Exercise brief:
Gather, from the listing beneath this task, every line holding the string "beside".

Data extracts:
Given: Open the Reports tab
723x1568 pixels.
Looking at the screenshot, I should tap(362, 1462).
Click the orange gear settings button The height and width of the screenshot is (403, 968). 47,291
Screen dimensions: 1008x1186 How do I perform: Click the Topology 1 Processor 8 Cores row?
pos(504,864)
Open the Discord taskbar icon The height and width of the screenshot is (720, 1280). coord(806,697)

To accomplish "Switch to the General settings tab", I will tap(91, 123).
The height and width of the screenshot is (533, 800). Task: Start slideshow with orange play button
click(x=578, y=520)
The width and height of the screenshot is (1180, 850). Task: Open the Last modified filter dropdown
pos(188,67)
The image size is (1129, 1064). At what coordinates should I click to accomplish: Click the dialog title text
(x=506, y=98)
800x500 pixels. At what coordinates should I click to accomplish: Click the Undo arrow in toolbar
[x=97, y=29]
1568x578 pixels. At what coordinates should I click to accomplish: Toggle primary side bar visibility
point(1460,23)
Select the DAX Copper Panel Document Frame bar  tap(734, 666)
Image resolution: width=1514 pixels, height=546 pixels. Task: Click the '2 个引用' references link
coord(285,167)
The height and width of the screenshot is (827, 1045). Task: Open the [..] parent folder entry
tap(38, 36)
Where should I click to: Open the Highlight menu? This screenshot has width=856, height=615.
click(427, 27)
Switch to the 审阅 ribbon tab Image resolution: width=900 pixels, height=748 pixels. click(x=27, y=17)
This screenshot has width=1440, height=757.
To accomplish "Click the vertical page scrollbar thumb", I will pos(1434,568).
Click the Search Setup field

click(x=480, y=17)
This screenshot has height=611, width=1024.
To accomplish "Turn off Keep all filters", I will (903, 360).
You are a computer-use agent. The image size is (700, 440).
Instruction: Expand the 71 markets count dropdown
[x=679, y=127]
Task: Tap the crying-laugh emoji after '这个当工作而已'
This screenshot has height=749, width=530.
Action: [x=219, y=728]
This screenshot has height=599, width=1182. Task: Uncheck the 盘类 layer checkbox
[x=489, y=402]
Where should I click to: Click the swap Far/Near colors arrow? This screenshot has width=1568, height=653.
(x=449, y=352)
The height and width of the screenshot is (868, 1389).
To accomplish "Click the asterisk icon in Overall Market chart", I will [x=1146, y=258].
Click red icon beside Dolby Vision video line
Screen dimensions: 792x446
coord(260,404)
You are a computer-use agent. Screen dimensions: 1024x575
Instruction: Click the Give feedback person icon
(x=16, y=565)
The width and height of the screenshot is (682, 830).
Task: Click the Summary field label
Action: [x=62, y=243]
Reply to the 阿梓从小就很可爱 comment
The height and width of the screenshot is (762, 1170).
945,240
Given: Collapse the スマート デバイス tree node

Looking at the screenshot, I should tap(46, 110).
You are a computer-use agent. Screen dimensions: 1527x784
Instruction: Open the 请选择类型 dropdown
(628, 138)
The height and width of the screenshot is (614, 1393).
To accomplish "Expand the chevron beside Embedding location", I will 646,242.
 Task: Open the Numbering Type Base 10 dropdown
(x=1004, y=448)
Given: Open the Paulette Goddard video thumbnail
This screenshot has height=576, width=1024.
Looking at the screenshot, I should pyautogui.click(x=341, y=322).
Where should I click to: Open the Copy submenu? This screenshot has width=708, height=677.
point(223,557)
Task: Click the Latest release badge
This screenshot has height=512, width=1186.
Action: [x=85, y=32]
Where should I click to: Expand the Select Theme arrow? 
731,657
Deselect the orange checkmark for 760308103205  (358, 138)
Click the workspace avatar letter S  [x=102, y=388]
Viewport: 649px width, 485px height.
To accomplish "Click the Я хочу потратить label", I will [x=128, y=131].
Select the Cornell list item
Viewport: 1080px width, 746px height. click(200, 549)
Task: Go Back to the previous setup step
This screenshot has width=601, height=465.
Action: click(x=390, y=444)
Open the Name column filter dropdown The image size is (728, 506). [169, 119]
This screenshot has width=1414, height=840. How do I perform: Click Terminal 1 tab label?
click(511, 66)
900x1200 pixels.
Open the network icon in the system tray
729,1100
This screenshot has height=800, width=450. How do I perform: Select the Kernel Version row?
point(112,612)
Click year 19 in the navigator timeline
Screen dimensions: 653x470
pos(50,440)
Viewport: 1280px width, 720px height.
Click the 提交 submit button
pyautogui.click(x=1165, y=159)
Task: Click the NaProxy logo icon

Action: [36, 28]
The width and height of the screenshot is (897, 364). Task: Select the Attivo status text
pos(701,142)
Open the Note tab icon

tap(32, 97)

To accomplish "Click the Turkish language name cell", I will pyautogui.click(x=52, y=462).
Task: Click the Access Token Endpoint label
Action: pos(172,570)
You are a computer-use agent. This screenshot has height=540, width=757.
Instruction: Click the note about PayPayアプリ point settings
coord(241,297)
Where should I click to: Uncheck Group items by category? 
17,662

Solution below:
Click red icon beside Dolby Vision video line
To accomplish "Expand the chevron beside Embedding location", I will 646,242.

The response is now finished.